── DOCUMENT PASSAGE

Thanks Alex.

>> +config VGPU_VFIO
>> +    tristate
>> +    depends on VGPU
>> +    default n
>> +
>
> This is a little bit convoluted, it seems like everything added in this
> patch is vfio agnostic, it doesn't necessarily care what the consumer
> is.  That makes me think we should only be adding CONFIG_VGPU here and
> it should not depend on CONFIG_VFIO or be enabling CONFIG_VGPU_VFIO.
> The middle config entry is also redundant to the first, just move the
> default line up to the first and remove the rest.

CONFIG_VGPU doesn't directly depend on VFIO. CONFIG_VGPU_VFIO is directly dependent on VFIO. But devices created by VGPU core module need a driver to manage those devices. CONFIG_VGPU_VFIO is the driver which will manage vgpu devices. So I think CONFIG_VGPU_VFIO should be enabled by CONFIG_VGPU.

This would look like:
menuconfig VGPU
    tristate "VGPU driver framework"
    select VGPU_VFIO
    default n
    help
        VGPU provides a framework to virtualize GPU without SR-IOV cap
        See Documentation/vgpu.txt for more details.

        If you don't know what do here, say N.

config VGPU_VFIO
    tristate
    depends on VGPU
    depends on VFIO
    default n



>> +int vgpu_register_device(struct pci_dev *dev, const struct gpu_device_ops *ops)
>
> Why do we care that it's a pci_dev?  It seems like there's only a very
> small portion of the API that cares about pci_devs in order to describe
> BARs, which could be switched based on the device type.  Otherwise we
> could operate on a struct device here.
>

GPUs are PCI devices, hence used pci_dev. I agree with you, I'll change it to operate on struct device and add checks in vgpu_vfio.c where config space and BARs are populated.

>> +static void vgpu_device_free(struct vgpu_device *vgpu_dev)
>> +{
>> +      if (vgpu_dev) {
>> +              mutex_lock(&vgpu.vgpu_devices_lock);
>> +              list_del(&vgpu_dev->list);
>> +              mutex_unlock(&vgpu.vgpu_devices_lock);
>> +              kfree(vgpu_dev);
>> +      }
>
> Why aren't we using the kref to remove and free the vgpu when the last
> reference is released?

vgpu_device_free() is called from 2 places,
1. from create_vgpu_device(), when device_register() is failed.

────

TASK 1:
List every line of the rows that contains the string "answer", matching case exactly.

── SUPPLIED DATA

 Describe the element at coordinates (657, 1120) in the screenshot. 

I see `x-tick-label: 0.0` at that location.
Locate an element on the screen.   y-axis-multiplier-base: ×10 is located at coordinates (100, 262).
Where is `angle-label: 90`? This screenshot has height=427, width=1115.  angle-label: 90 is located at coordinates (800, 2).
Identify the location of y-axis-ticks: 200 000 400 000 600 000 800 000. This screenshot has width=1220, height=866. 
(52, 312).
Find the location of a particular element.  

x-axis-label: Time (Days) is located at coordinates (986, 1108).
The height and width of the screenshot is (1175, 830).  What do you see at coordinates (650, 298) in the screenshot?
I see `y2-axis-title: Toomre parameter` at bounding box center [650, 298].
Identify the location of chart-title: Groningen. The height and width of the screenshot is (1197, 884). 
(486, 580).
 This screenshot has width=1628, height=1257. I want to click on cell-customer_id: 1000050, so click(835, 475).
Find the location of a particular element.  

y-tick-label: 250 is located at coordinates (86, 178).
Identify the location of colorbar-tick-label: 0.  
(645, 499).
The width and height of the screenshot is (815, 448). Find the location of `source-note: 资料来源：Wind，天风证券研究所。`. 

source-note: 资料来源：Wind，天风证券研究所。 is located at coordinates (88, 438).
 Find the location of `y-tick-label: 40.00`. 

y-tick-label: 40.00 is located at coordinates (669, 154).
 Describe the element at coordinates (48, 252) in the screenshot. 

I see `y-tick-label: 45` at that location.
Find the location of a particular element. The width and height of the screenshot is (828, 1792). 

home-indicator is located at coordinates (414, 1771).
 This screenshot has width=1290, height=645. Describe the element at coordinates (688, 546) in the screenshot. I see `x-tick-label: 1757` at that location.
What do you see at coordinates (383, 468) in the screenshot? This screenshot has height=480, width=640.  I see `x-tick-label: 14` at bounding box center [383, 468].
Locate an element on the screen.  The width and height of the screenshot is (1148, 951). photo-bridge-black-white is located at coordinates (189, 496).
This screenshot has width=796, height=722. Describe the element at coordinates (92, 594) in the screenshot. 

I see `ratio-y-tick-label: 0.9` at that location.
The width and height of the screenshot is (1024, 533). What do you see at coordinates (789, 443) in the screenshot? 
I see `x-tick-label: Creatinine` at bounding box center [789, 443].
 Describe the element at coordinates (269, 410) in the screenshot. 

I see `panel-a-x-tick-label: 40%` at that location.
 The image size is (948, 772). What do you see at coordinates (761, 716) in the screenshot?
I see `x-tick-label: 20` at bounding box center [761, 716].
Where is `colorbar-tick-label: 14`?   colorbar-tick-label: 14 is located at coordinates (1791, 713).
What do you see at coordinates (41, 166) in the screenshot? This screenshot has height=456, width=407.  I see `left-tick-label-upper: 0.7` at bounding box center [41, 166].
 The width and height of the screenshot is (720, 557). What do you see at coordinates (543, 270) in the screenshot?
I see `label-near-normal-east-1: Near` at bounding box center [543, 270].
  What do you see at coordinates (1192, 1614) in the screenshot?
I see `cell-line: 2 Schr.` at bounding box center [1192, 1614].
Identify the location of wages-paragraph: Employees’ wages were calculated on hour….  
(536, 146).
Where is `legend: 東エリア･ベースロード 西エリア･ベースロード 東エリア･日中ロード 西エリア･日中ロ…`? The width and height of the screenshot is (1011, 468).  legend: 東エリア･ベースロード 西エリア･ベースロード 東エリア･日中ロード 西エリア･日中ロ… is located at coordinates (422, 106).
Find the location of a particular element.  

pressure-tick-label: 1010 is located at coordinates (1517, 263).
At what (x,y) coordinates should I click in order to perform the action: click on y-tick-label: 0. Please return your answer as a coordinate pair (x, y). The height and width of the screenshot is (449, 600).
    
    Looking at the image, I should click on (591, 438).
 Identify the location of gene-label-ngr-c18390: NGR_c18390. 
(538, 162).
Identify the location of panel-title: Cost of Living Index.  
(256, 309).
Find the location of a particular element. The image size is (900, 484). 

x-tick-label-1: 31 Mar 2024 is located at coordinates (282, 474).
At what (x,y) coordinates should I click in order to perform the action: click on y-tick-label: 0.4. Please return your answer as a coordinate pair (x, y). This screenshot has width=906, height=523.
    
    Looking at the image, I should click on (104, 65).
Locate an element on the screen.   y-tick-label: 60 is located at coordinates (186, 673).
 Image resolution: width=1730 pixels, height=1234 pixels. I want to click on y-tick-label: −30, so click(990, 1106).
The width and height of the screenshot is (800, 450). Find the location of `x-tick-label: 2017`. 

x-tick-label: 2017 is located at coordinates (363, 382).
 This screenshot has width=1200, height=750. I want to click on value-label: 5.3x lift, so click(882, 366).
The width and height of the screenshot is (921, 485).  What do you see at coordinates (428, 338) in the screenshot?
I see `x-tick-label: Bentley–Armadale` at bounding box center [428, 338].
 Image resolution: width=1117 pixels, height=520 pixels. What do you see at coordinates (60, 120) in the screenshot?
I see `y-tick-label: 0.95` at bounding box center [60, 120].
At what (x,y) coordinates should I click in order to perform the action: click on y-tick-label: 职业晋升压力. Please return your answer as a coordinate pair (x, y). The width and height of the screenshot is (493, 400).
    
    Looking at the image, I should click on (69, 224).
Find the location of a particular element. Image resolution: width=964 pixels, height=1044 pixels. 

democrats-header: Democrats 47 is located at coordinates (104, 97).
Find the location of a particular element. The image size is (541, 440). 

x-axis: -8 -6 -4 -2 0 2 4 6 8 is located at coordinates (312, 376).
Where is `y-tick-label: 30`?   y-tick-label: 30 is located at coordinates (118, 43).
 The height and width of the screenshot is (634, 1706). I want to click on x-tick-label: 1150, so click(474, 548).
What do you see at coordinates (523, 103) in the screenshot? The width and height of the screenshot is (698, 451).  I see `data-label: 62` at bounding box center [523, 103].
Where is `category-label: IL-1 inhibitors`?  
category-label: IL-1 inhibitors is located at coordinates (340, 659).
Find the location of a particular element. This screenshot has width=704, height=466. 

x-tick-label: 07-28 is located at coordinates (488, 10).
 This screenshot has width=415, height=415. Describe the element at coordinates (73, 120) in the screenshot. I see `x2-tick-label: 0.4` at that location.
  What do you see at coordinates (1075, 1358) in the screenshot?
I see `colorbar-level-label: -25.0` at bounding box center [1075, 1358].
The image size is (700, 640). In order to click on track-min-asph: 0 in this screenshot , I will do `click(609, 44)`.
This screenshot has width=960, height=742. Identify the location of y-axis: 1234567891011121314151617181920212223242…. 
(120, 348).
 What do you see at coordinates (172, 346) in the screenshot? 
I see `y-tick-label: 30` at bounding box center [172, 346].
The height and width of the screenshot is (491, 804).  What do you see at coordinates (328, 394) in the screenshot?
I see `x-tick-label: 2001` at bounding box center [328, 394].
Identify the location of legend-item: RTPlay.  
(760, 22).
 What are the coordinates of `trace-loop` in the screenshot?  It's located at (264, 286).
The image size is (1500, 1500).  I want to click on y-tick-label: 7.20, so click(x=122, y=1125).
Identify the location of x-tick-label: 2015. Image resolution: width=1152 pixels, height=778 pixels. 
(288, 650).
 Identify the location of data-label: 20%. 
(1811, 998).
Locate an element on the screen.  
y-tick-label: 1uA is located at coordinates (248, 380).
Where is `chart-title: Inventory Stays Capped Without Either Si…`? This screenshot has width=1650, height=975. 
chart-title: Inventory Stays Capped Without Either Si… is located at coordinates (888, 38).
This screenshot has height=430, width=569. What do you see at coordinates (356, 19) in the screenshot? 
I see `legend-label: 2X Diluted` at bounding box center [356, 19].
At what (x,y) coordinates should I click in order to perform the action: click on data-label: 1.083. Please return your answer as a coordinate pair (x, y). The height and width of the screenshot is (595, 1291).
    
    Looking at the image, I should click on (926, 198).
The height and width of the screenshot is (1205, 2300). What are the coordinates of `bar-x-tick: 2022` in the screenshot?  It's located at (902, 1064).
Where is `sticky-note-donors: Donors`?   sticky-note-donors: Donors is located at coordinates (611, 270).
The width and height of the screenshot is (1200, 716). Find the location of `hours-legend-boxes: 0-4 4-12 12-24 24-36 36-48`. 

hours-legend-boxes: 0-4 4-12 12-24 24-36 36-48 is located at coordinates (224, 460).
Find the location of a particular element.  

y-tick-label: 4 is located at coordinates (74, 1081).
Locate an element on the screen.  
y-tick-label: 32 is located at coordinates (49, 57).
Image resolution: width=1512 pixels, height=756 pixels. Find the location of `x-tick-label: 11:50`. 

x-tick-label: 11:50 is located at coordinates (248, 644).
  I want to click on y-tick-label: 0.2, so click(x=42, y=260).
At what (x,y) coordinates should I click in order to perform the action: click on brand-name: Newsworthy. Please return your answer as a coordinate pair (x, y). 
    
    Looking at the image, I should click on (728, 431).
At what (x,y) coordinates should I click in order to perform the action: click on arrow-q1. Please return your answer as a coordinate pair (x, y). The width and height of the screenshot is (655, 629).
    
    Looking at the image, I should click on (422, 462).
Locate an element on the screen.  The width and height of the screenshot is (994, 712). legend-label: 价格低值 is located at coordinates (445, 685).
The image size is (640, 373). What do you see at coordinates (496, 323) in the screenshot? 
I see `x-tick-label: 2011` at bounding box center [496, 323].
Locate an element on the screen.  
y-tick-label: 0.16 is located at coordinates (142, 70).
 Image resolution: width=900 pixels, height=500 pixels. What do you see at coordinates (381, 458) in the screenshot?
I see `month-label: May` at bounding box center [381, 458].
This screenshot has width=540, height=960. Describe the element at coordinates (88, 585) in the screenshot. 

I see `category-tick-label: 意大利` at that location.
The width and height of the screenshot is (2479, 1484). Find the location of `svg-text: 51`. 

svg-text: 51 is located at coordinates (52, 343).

────

TASK 2:
Rewrite the VGPU thread from "CONFIG_VGPU doesn't directly" to "here, say N.", replacing "framework" with "infrastructure".

EXERCISE OUTPUT 1:
At what (x,y) coordinates should I click in order to perform the action: click on y-tick-label: 0. Please return your answer as a coordinate pair (x, y). The height and width of the screenshot is (449, 600).
At what (x,y) coordinates should I click in order to perform the action: click on y-tick-label: 0.4. Please return your answer as a coordinate pair (x, y). This screenshot has width=906, height=523.
At what (x,y) coordinates should I click in order to perform the action: click on y-tick-label: 职业晋升压力. Please return your answer as a coordinate pair (x, y). The width and height of the screenshot is (493, 400).
At what (x,y) coordinates should I click in order to perform the action: click on data-label: 1.083. Please return your answer as a coordinate pair (x, y). The height and width of the screenshot is (595, 1291).
At what (x,y) coordinates should I click in order to perform the action: click on brand-name: Newsworthy. Please return your answer as a coordinate pair (x, y). 
At what (x,y) coordinates should I click in order to perform the action: click on arrow-q1. Please return your answer as a coordinate pair (x, y). The width and height of the screenshot is (655, 629).

EXERCISE OUTPUT 2:
CONFIG_VGPU doesn't directly depend on VFIO. CONFIG_VGPU_VFIO is directly dependent on VFIO. But devices created by VGPU core module need a driver to manage those devices. CONFIG_VGPU_VFIO is the driver which will manage vgpu devices. So I think CONFIG_VGPU_VFIO should be enabled by CONFIG_VGPU.

This would look like:
menuconfig VGPU
    tristate "VGPU driver infrastructure"
    select VGPU_VFIO
    default n
    help
        VGPU provides a infrastructure to virtualize GPU without SR-IOV cap
        See Documentation/vgpu.txt for more details.

        If you don't know what do here, say N.